Over the past five years, EdiGene has built a preclinical pipeline using several gene-editing platforms. The work has culminated in EdiGene having an ex vivo gene-editing treatment for beta-thalassemia, ET-01, at the pre-IND stage and an off-the-shelf CAR-T prospect, ET-02, following close behind. With clinical development on the horizon, EdiGene sought funding for the next stage of its evolution.

3H Health Investment answered the call, leading a $67 million series B round with assists from new investors Sequoia Capital China, Alwin Capital and Kunlun Capital. IDG Capital, Lilly Asia Venture and other investors that pumped more than $30 million into EdiGene in earlier rounds also participated. 

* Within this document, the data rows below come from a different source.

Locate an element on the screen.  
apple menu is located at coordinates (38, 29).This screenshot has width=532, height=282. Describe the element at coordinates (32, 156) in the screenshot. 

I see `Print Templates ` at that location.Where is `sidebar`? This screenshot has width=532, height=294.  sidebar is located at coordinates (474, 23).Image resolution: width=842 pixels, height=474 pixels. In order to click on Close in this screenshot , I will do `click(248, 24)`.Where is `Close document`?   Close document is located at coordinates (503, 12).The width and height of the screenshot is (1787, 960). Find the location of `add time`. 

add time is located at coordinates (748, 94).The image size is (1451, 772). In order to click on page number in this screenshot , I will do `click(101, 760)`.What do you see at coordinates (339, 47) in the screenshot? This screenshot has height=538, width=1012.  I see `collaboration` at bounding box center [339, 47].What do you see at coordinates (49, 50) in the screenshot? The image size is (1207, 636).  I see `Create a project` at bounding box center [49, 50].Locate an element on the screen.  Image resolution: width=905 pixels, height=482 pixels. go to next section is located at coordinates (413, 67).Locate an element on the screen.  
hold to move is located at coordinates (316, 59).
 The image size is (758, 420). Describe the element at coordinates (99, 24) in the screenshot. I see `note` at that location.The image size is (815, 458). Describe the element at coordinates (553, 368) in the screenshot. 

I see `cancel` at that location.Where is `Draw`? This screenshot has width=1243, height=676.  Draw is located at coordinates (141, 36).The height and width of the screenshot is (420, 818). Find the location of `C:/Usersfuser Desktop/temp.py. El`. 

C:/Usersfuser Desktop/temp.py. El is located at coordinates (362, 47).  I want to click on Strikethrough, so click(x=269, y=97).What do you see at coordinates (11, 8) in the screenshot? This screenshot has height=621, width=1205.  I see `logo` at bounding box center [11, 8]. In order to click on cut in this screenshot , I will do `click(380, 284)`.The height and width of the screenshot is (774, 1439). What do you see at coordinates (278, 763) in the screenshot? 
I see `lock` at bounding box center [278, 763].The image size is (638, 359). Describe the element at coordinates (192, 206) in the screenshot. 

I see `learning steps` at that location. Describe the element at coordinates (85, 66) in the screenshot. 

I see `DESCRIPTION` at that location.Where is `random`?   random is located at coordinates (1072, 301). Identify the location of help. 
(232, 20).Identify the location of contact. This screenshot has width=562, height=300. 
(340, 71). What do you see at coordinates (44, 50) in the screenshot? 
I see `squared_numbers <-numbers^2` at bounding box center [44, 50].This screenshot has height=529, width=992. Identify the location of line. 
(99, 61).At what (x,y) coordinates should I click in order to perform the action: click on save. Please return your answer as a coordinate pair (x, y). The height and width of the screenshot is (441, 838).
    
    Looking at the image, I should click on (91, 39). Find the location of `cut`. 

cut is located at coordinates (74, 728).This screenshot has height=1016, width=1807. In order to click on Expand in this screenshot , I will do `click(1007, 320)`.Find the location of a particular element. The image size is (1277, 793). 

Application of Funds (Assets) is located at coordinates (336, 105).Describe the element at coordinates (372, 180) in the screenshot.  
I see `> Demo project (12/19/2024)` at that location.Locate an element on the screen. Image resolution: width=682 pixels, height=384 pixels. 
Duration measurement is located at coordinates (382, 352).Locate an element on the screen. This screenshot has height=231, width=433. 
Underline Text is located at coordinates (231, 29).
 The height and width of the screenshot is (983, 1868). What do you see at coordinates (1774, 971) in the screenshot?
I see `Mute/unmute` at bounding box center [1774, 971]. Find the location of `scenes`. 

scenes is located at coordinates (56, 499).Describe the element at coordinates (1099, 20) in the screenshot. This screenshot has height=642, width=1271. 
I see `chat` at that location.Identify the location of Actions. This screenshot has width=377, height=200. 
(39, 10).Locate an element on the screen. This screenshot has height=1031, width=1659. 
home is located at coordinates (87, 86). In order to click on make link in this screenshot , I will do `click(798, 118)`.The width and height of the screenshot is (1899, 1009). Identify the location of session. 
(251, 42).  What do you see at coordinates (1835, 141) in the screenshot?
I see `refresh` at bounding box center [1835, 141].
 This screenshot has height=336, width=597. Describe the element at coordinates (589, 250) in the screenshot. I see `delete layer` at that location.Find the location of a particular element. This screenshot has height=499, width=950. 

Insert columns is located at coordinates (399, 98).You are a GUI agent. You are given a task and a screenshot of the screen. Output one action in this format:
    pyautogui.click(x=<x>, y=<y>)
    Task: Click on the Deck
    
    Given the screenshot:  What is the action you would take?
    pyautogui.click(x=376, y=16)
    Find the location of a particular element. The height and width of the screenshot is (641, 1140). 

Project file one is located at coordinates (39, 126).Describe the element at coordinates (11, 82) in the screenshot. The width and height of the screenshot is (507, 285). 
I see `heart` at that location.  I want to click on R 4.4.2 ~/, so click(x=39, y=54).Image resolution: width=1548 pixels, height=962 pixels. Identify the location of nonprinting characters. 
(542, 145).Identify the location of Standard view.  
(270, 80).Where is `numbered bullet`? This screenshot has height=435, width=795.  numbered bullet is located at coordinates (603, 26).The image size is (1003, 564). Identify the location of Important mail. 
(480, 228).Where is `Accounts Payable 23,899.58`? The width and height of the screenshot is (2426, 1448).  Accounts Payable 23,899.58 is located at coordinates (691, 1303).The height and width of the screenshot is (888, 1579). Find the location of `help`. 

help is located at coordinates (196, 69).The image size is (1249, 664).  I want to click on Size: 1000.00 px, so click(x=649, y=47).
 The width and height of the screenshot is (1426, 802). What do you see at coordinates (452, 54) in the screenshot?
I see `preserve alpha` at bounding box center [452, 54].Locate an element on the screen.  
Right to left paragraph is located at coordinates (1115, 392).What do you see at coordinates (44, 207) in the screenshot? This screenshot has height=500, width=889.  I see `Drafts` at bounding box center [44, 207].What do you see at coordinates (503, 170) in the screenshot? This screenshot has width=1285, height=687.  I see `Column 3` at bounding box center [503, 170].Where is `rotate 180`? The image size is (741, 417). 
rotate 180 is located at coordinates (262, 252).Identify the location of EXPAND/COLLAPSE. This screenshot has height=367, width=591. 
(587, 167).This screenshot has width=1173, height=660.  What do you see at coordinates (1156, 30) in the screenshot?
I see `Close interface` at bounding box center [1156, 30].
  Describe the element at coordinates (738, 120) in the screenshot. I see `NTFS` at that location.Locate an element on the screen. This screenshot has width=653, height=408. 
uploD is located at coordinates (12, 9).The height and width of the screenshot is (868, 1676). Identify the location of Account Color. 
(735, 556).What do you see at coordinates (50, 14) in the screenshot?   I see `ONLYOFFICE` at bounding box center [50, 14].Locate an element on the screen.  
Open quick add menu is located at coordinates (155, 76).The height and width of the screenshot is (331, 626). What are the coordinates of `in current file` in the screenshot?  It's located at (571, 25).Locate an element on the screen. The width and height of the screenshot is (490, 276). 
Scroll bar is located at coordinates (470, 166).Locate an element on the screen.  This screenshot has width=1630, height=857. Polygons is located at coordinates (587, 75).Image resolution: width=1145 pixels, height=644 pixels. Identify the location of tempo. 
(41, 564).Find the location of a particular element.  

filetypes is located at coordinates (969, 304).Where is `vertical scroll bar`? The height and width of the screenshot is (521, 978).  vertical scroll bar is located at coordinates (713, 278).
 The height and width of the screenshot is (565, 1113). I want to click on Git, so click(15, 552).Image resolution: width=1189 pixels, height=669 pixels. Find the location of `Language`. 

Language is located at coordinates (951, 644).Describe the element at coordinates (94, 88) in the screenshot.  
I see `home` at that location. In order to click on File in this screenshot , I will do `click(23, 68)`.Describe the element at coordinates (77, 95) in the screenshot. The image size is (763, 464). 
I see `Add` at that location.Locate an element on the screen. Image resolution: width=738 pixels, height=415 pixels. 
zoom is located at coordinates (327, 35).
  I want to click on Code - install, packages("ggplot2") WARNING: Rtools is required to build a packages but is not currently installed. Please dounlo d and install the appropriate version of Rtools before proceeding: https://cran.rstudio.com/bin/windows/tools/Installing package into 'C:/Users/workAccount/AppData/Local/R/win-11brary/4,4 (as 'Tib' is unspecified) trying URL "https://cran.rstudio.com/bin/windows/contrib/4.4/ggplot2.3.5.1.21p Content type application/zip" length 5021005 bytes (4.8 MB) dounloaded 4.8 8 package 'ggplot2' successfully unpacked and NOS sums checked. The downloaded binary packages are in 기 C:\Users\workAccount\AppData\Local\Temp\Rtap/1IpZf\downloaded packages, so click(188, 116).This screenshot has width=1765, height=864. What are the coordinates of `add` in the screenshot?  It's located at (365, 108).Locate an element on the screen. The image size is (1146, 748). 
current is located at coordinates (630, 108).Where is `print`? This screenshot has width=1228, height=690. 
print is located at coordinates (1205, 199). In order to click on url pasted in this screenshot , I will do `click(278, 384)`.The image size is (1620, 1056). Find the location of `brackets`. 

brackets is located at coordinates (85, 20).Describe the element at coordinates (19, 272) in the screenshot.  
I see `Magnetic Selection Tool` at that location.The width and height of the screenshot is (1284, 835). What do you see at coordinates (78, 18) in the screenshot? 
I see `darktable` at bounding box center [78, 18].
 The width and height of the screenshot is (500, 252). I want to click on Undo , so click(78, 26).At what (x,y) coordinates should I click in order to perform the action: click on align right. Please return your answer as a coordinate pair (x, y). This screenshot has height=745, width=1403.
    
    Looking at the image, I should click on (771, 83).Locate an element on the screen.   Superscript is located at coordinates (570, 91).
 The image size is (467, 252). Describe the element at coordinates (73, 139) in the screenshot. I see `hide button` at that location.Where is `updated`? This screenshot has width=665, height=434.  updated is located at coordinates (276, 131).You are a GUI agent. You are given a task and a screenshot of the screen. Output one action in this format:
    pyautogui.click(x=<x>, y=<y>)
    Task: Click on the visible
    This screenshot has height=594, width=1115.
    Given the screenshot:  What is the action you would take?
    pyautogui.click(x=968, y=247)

The funding will support EdiGene as it becomes a clinical-phase biotech and leverages sites in China and Massachusetts to execute its vision of becoming a globally competitive gene-editing player. 

ET-01 is EdiGene’s most advanced candidate. EdiGene makes ET-01 by editing autologous CD34+ cells using CRISPR/Cas9 to disrupt the BCL11A erythroid enhancer. In doing so, EdiGene aims to elevate fetal hemoglobin to levels needed to ease the clinical symptoms of beta-thalassemia.

BCL11A is also the focus of Vertex and CRISPR Therapeutics’ CRISPR/Cas9 therapy CTX001. Earlier this year, the partners shared data showing the fetal hemoglobin levels of the first two beta-thalassemia patients to receive CTX001 rose after administration of the therapy and remained elevated for the up to 15 months of follow-up then available.

EdiGene is advancing ET-01 alongside its allogeneic CAR-T cell therapy. By editing immune-rejection molecules in T cells from healthy donors, EdiGene is aiming to create an off-the-shelf CAR-T for use in patients with hematological malignancies. A solid tumor program is at the early research stage, too.

ET-01 and the CAR-T therapy, ET-02, are based on EdiGene’s ex vivo platforms. Edigene also has an in vivo platform for RNA base editing, which it is applying to diseases such as Hurler syndrome, and a high-throughput gene editing technology designed to identify targeted therapies.